[Written task]
Convert the lines of every record below into a single numbered list, skipping blank lines and leaving out the pictures.

[Records to process]
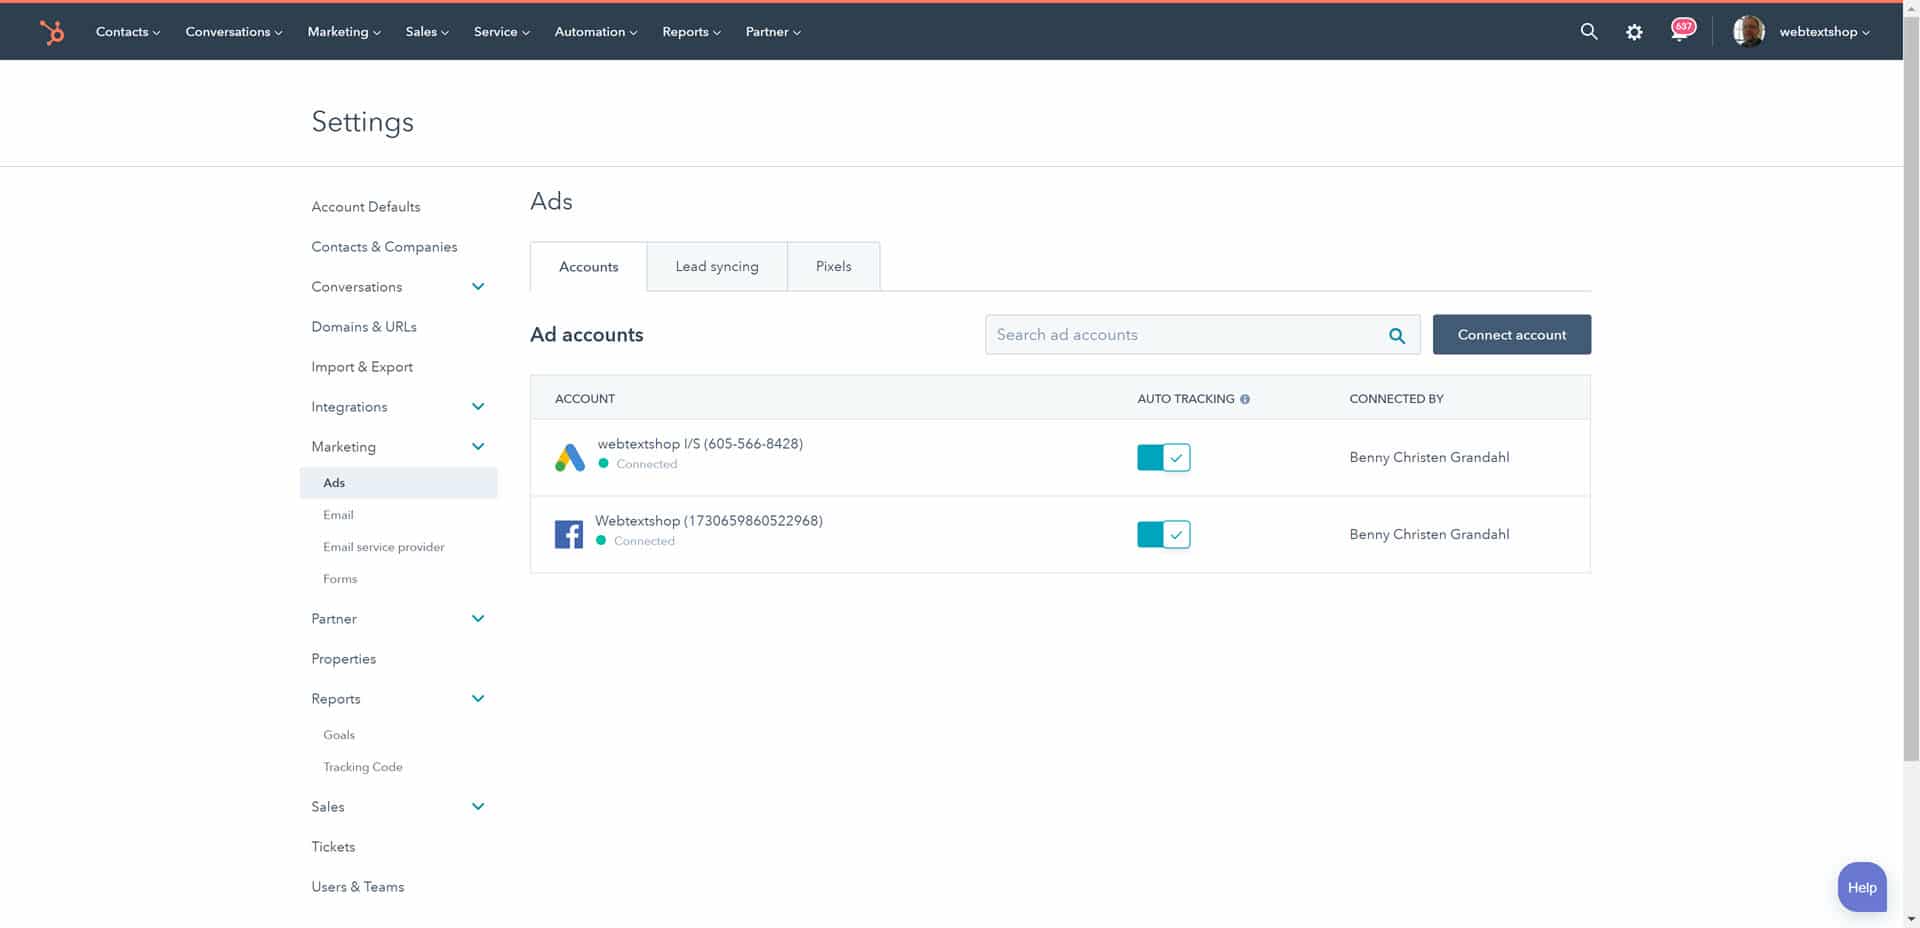Open the settings gear icon
This screenshot has height=928, width=1920.
tap(1634, 32)
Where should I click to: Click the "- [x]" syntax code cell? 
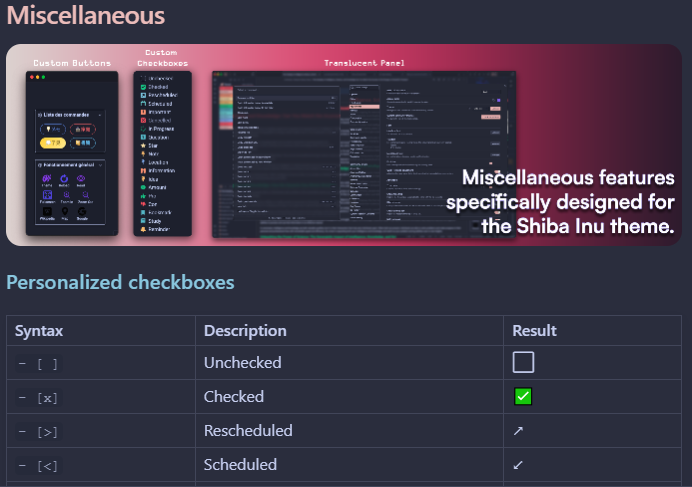coord(38,398)
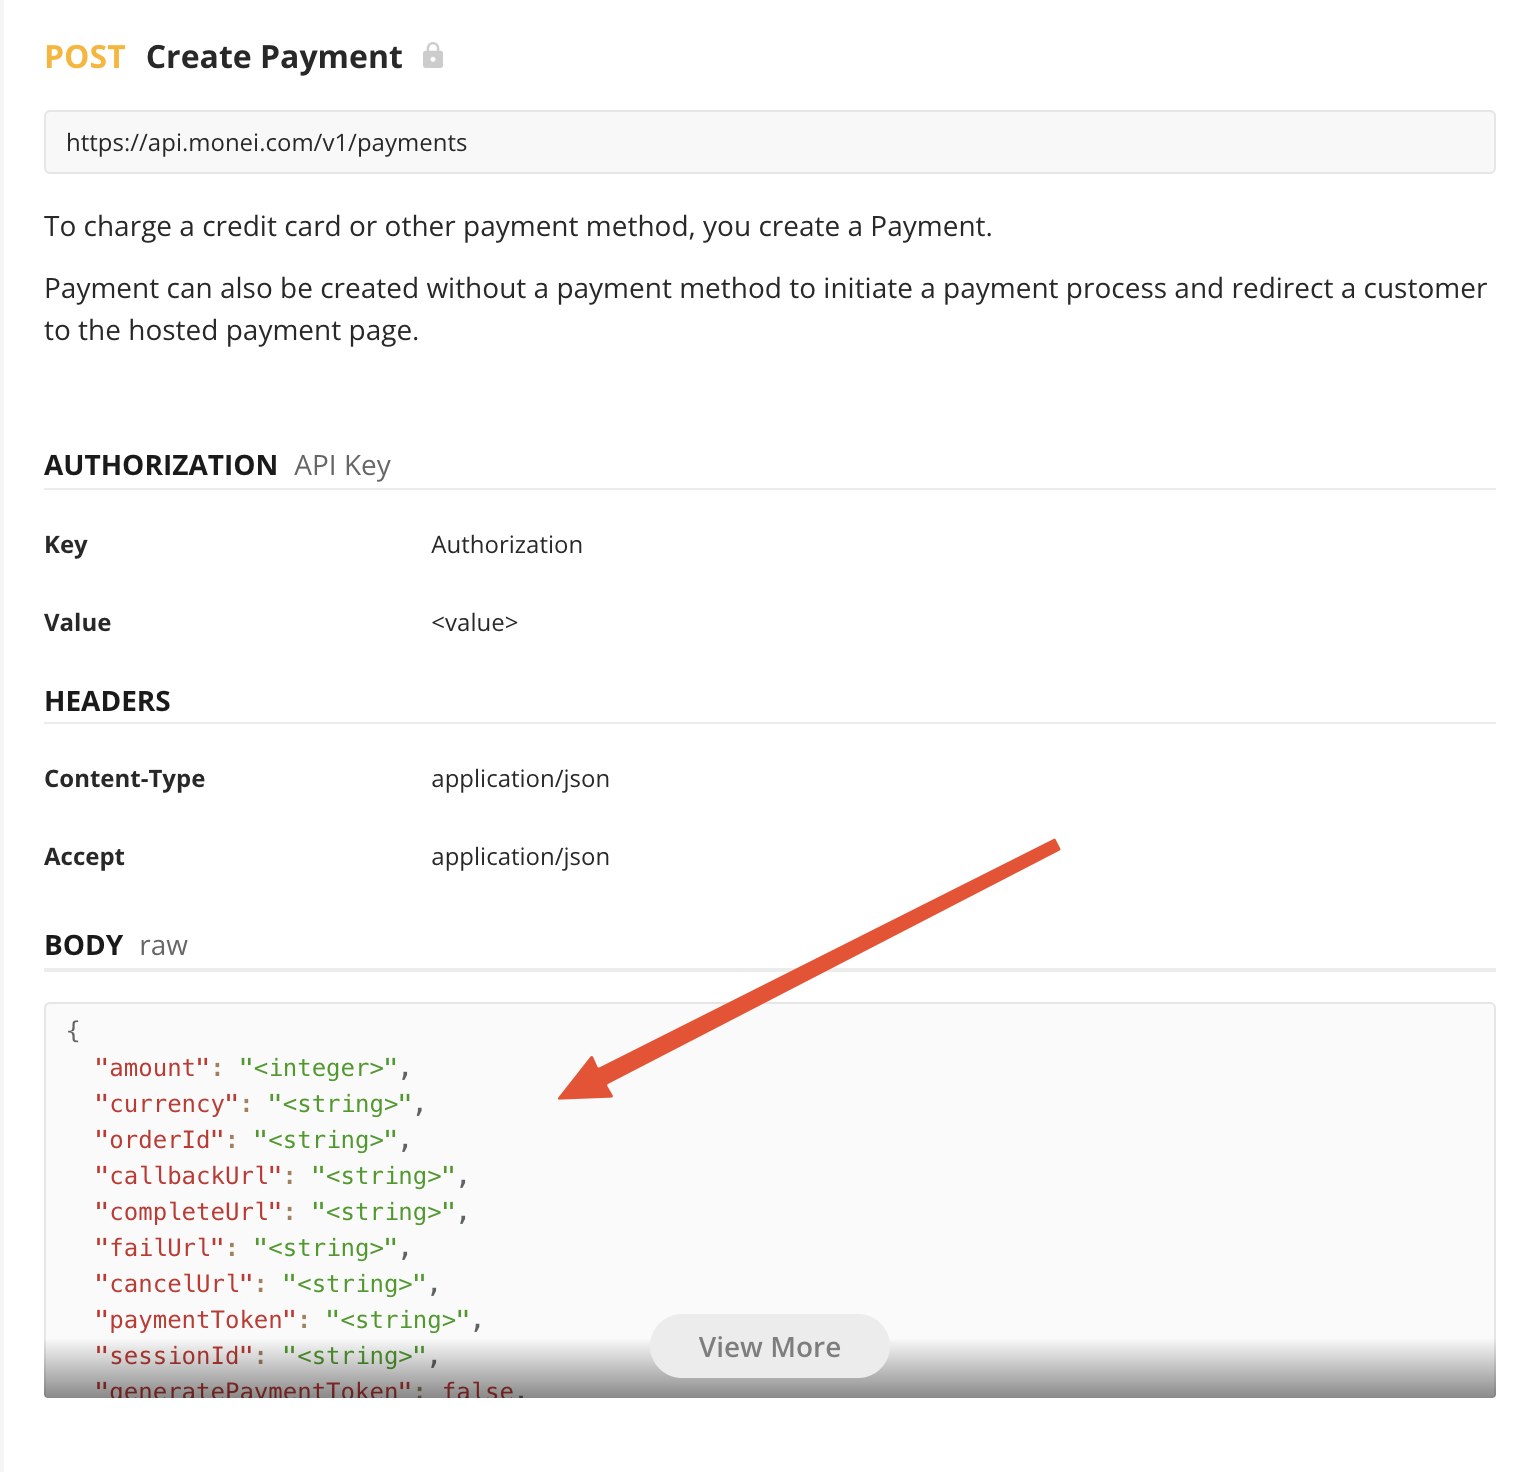
Task: Click the <value> placeholder text
Action: coord(474,622)
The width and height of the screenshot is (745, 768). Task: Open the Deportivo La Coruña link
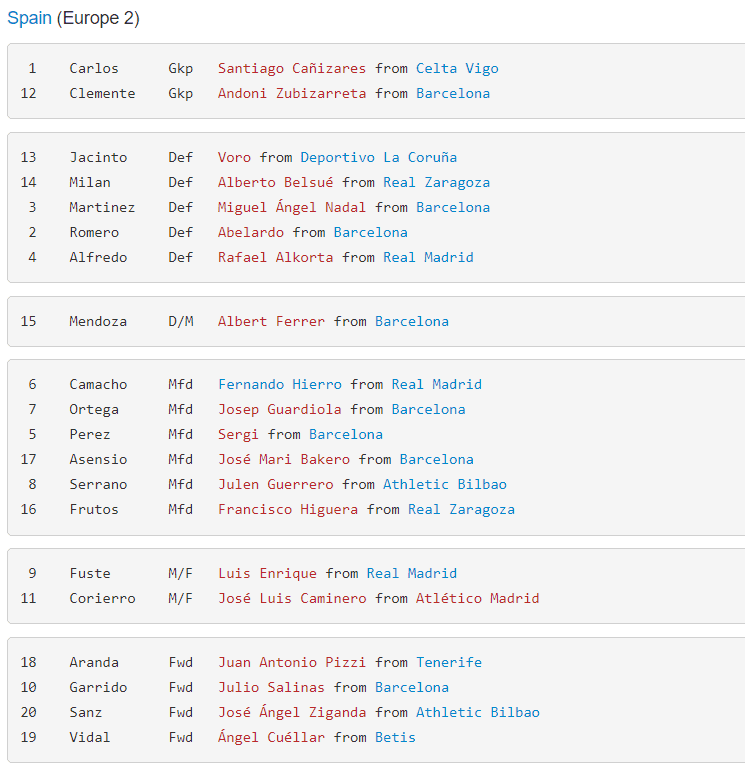(379, 157)
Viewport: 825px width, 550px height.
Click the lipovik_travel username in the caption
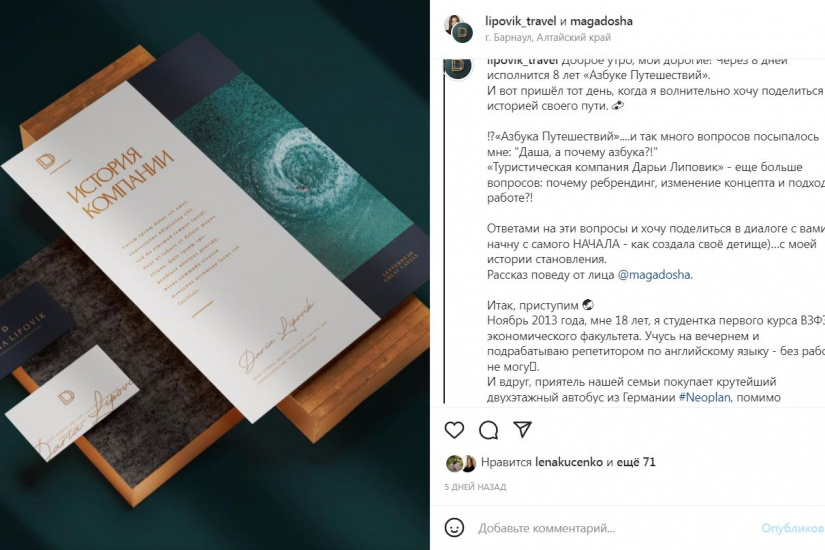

[Reply to the exercise]
1. Open the settings gear icon
2. This screenshot has height=928, width=1920.
3. tap(1634, 32)
4. Where should I click to: Click the "- [x]" syntax code cell? 
5. coord(38,398)
6. Task: Click the <value> placeholder text
7. Action: coord(474,622)
8. The width and height of the screenshot is (745, 768). Task: Open the Deportivo La Coruña link
9. (379, 157)
10. Viewport: 825px width, 550px height.
11. Click the lipovik_travel username in the caption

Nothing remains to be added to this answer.